La nota del laboratorio politico-progressista
MANDURIA (TA) – “Apprendiamo, dalla cronaca locale, che sarebbe imminente il verificarsi della più volte paventata ipotesi di depotenziamento dell’ospedale Marianna Giannuzzi di Manduria,che rischierebbe di perdere anche i reparti di Nefrologia, Cardiologia e l’Unità Coronarica. La notizia, che per il momento non trova conferma presso gli uffici del competente Assessorato regionale, non sarebbe propriamente una novità, in quanto tale ridimensionamento è già previsto nel Piano regionale di riordino ospedaliero. Il destino del Giannuzzi insomma sarebbe già scritto, ma il suo compimento non è né immediato né prevedibile a breve termine, tuttavia sicuramente subordinato all’apertura del S. Cataldo a Taranto“.
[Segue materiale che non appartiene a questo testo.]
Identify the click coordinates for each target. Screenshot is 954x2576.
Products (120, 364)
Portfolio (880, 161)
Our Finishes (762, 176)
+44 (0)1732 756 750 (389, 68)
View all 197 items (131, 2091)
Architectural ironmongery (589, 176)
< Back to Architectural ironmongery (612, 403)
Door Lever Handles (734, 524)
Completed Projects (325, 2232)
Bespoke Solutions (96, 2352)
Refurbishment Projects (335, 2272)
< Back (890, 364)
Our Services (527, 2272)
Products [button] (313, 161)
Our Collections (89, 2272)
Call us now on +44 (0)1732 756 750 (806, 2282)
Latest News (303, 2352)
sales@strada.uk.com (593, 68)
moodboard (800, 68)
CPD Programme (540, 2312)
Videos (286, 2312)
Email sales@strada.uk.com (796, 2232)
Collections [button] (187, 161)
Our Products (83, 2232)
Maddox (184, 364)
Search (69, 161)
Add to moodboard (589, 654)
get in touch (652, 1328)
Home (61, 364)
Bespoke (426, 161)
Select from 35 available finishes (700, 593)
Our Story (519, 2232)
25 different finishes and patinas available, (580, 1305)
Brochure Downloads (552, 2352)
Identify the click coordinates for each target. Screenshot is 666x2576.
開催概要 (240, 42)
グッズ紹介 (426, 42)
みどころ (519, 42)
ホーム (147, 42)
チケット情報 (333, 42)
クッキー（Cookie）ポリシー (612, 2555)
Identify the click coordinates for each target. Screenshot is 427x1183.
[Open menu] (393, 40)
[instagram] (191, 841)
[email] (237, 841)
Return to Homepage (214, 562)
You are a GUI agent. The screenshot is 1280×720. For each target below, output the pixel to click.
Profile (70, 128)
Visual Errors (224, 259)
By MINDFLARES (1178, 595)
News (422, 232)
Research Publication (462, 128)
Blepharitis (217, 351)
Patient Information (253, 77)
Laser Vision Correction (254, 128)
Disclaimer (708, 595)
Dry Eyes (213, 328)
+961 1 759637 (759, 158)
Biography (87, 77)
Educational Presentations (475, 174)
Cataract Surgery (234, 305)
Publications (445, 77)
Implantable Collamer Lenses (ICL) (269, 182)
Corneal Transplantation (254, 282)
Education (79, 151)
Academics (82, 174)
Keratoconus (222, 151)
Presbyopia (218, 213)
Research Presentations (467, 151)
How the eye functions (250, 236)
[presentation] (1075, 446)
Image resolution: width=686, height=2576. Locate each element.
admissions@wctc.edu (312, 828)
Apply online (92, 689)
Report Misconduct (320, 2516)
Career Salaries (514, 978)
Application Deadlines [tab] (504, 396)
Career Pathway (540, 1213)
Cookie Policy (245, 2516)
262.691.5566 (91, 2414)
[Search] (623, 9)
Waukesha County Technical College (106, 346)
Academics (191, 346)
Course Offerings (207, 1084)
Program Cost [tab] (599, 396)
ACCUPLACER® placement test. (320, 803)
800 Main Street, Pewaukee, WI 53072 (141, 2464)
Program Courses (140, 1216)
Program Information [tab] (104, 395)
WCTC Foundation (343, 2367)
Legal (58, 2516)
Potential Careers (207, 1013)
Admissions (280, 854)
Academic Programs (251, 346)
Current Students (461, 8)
Si legge così in una nota di Manduria Lab, che prosegue: “Continuiamo a non capire come sarà possibile privare un territorio, così carente dal punto di vista delle infrastrutture stradali come il nostro, dell’unico presidio sanitario raggiungibile in tempi accettabili dai pazienti di molti dei comuni vicini. Stiamo parlando di un’utenza di decine di migliaia di persone, che per di più raddoppia nella stagione balneare. Ma ci risulta assai difficile da comprendere soprattutto la “ratio”che ha condotto la Regione Puglia, da una parte, a destinare al Giannuzzi sostanziosi investimenti, anche per interventi strutturali, dotando Manduria dell’unico reparto di rianimazione presente nei presidi periferici delle tre province di Taranto, Brindisi e Lecce e, dall’altra, in forza di una centralizzazione che dovrebbe garantire economicità ed efficienza, ad attuare un progressivo depauperamento di reparti perfettamente operativi, preludio ad una probabile chiusura definitiva dell’ospedale. Così come resta difficile comprendere ed accettare quella che sembra essere una costante penalizzazione della nostra provincia, nel momento in cui, a fronte del depotenziamento di presidi sanitari indispensabili, si prevede la sopraelevazione di discariche o si ipotizza la riapertura di altre, come la Vergine, già fonti accertate di compromissione delle matrici ambientali. Che fare dunque? L’unica soluzione definitiva alla condanna che pende sul Giannuzzi ci sembra la modifica del Piano regionale di riordino, che è una cosa perfettamente fattibile, qualora vi sia la volontà politica di mettervi mano, come risulta dall’esperienza di altre regioni italiane. Chiediamo pertanto ai consiglieri regionali del territorio che si impegnino per il raggiungimento di questo obiettivo, sottolineando ancora una volta, a chi in Regione ha il potere di farlo, in primis al Presidente Emiliano, che la richiesta non nasce da ragioni campanilistiche ma da reali esigenze territoriali“.